Creation of the Certificate Request file for TC0008

	System requirements - Min. TwinCAT 3.1 Build 4024 - Min. Windows 10 or TwinCAT/BSD (on the target system)

1. Call up the Software Protection configurator. To do this, select the menu item Software Protection in the main menu below the item TwinCAT:
Creation of the Certificate Request file for TC0008 2:

Creation of the Certificate Request file for TC0008 2:

2. In the window that opens, select the Certificates tab.
Click Create New....:
Creation of the Certificate Request file for TC0008 3:

3. The Create OEM Certificate input window opens:
Creation of the Certificate Request file for TC0008 4:

4. Enter the required data:

Enter your company name in the OEM Name text field. The name must have a clear reference to your company or your business unit.
Enter a Unique Name. The "OEM Unique Name" must be a unique name that uniquely identifies the owner of the certificate worldwide, preferably the URL of your company's website or your email address. The email address must be a company email address, i.e. it must be possible to assign it unambiguously to your company.
Check the checkbox Sign TwinCAT C++ executables:

If you only want to sign TwinCAT driver software with this certificate, uncheck the other two checkboxes. (These are only used in the PLC area)
Make sure that Crypto version 2 (for the encrypted content of the certificate content) is set. (standard setting)

5. Once you have entered the data, click Start and select a directory to save the file.
You can simply accept the suggested directory "c:\twincat\3.1\customconfig\certificates". You need the newly created file in this directory in order to be able to read out the "File Fingerprint" for this file in a subsequent step.
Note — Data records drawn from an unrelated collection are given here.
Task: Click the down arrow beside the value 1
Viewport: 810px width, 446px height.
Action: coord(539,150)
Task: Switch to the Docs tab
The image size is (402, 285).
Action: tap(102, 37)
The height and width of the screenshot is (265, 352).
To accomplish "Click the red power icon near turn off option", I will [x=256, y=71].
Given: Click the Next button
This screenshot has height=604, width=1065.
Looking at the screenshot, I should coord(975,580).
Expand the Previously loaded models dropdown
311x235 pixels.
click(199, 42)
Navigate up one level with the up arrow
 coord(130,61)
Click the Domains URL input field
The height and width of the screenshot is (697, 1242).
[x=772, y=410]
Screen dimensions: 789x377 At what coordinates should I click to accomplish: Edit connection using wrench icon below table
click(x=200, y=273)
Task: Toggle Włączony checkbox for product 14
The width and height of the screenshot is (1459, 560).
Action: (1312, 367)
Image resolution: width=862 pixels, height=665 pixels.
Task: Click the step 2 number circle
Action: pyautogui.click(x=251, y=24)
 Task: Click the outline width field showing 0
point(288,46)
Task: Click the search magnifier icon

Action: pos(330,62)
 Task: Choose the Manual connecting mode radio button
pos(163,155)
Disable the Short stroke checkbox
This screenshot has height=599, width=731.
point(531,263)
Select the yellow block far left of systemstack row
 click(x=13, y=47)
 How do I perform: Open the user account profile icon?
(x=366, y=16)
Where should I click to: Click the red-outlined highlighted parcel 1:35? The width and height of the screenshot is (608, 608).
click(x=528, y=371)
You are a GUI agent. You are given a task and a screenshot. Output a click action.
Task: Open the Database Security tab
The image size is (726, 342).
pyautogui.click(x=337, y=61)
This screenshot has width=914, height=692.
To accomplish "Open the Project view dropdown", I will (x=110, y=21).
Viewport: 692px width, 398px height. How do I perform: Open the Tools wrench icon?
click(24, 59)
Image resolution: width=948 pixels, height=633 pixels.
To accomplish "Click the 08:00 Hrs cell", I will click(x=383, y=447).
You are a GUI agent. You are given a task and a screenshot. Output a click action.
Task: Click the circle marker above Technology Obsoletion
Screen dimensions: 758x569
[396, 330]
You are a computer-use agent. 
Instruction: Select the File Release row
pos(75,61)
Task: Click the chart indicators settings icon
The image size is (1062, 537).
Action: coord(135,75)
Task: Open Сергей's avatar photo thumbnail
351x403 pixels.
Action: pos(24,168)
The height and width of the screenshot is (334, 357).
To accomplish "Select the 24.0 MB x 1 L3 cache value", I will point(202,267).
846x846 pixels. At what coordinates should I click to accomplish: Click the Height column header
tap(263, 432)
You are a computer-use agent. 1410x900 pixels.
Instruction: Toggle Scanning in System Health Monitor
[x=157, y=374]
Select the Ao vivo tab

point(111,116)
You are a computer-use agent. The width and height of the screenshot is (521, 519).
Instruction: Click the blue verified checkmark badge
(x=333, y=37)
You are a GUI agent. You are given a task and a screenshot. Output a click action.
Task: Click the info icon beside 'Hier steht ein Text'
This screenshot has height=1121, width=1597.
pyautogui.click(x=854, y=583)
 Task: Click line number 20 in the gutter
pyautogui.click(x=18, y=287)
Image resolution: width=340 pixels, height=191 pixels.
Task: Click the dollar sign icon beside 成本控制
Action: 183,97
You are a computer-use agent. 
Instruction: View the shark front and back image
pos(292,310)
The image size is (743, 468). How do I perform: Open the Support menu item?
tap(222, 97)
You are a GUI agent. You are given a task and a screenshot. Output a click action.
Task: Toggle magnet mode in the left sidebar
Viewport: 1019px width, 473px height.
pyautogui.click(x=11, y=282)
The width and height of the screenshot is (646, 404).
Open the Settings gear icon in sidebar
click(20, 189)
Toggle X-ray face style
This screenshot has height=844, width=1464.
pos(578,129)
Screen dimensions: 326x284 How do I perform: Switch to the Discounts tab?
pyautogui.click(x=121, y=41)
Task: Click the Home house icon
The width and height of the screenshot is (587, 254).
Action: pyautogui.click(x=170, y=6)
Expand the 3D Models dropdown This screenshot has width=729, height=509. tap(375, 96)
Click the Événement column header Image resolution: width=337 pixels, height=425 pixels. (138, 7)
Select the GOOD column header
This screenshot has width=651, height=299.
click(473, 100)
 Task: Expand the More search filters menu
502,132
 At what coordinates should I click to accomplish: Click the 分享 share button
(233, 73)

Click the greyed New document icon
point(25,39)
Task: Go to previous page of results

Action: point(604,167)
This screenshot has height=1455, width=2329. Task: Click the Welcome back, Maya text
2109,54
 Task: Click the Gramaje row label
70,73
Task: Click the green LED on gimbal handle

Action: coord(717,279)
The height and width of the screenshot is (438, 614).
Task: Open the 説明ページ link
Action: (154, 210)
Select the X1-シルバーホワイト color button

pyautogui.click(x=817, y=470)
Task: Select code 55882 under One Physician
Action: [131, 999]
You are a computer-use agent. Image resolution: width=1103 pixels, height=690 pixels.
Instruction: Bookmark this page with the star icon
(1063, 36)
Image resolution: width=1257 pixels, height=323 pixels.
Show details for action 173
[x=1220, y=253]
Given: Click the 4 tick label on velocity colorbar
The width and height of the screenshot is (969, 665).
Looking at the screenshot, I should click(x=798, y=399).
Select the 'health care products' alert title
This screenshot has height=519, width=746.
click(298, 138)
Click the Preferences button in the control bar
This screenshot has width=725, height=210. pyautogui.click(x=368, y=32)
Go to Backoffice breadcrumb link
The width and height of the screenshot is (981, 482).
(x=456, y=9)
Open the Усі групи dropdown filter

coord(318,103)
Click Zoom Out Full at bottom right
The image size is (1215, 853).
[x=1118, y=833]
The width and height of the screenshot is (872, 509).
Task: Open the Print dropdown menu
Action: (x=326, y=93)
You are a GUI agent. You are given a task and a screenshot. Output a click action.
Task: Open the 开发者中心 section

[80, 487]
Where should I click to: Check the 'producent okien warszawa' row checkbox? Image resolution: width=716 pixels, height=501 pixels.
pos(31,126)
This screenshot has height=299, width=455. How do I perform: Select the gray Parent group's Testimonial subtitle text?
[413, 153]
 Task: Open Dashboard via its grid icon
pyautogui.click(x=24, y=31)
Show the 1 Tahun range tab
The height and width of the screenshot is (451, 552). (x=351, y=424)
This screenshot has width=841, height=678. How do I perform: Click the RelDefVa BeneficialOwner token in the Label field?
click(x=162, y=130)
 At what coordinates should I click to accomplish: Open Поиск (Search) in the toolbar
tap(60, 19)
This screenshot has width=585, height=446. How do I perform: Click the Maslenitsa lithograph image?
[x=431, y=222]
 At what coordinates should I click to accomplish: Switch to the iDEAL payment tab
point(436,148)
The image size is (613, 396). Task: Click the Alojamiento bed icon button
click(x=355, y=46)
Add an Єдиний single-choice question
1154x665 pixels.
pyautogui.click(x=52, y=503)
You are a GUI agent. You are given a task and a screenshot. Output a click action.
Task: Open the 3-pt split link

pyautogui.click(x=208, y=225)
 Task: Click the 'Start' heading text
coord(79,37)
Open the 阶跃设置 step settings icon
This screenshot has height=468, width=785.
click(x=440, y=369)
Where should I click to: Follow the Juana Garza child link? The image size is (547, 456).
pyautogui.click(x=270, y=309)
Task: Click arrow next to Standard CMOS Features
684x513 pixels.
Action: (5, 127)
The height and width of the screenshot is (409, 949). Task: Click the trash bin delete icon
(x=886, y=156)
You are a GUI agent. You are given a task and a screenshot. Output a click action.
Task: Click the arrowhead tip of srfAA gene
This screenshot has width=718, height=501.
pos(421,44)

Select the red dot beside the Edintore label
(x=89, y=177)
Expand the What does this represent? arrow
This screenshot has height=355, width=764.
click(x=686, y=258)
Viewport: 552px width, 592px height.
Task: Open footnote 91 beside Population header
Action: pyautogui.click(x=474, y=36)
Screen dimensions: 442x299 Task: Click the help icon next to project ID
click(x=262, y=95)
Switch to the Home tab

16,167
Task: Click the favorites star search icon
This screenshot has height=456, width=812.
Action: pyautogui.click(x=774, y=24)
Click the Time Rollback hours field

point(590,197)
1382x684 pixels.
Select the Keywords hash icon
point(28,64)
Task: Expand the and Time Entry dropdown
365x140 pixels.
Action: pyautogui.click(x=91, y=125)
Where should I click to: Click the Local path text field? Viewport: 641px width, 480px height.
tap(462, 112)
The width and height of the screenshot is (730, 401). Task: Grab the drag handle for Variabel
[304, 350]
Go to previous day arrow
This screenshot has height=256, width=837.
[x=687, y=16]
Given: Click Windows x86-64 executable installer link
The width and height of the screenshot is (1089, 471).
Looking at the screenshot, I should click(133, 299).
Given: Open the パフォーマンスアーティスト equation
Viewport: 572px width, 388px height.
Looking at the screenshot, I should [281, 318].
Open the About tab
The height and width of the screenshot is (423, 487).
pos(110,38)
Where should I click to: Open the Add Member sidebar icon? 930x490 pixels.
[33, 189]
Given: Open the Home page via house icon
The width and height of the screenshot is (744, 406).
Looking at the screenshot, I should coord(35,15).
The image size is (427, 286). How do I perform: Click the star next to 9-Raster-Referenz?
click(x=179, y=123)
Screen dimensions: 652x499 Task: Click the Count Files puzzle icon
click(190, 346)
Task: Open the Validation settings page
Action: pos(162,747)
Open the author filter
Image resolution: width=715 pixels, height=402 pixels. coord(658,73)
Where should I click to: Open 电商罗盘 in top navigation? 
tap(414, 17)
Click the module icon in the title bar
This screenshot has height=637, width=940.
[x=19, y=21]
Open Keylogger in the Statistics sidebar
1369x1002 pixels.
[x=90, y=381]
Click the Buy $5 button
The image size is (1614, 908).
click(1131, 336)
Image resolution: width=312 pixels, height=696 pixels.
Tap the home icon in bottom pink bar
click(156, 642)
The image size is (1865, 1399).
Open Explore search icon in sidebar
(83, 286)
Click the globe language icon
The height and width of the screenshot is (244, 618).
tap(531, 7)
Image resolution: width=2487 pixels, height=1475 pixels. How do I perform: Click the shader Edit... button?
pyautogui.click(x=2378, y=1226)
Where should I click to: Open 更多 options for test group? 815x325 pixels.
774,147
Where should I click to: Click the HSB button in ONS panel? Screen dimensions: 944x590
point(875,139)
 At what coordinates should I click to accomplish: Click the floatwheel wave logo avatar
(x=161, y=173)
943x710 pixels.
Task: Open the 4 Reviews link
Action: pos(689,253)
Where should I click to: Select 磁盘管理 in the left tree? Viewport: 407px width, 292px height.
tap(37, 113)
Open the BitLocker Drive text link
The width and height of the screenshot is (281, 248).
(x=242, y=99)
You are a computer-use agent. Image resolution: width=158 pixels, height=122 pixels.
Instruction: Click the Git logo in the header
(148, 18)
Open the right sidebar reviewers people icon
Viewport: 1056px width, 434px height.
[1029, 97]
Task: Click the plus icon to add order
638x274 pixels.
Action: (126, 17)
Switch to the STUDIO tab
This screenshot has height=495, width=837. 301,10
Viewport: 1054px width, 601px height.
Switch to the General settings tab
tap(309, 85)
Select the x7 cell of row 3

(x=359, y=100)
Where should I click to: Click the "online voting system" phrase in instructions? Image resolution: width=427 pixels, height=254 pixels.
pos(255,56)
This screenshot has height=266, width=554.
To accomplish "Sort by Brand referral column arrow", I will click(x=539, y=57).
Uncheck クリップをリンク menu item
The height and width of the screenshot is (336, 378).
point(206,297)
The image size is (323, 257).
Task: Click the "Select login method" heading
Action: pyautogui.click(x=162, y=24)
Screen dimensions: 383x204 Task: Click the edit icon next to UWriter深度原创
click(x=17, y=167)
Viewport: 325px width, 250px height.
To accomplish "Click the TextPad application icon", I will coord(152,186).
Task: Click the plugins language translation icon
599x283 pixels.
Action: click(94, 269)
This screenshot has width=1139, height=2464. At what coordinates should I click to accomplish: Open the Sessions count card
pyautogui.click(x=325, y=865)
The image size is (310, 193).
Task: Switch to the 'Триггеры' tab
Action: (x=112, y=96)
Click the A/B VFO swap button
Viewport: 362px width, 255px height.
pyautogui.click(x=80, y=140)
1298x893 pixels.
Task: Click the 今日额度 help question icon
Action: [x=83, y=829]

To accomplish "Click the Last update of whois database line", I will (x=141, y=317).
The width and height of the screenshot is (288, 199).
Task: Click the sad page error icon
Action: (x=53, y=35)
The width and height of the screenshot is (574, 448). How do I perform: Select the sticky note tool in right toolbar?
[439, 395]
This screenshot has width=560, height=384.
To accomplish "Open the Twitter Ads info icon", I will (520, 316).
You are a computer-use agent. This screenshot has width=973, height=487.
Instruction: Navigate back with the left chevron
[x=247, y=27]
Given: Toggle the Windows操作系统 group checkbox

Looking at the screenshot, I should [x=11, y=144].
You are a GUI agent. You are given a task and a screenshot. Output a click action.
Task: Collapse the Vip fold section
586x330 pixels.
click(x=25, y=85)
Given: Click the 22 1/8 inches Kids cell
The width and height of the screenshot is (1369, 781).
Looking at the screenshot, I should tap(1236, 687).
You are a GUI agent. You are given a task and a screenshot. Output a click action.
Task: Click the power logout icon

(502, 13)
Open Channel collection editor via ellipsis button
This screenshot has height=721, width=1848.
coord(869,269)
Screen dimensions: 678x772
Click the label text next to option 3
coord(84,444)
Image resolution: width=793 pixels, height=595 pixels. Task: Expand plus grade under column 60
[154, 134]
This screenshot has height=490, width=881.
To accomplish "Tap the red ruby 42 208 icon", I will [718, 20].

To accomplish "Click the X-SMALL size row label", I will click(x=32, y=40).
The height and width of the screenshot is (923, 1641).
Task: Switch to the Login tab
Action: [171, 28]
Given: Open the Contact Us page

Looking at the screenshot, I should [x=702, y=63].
A dialog for selecting a password for the OEM Private Key opens.

6. Issue a password for the OEM Private Key.

	Important: Password security! Be sure to use a strong password for your certificate! Protect your password with suitable measures so that it cannot fall into unauthorized hands!

	Password cannot be restored if lost Beckhoff is unable to recover or reset your password. If you forget or lose the password for your certificate, you can no longer use it and have to request a new certificate.

7. Confirm the password by entering it again and close the dialog with OK.
Creation of the Certificate Request file for TC0008 8:

The file is saved.

The "Certificate Request File" generated in this way must now be signed by the Beckhoff certificate section in order to be valid. The procedure is described in chapter Requesting a certificate.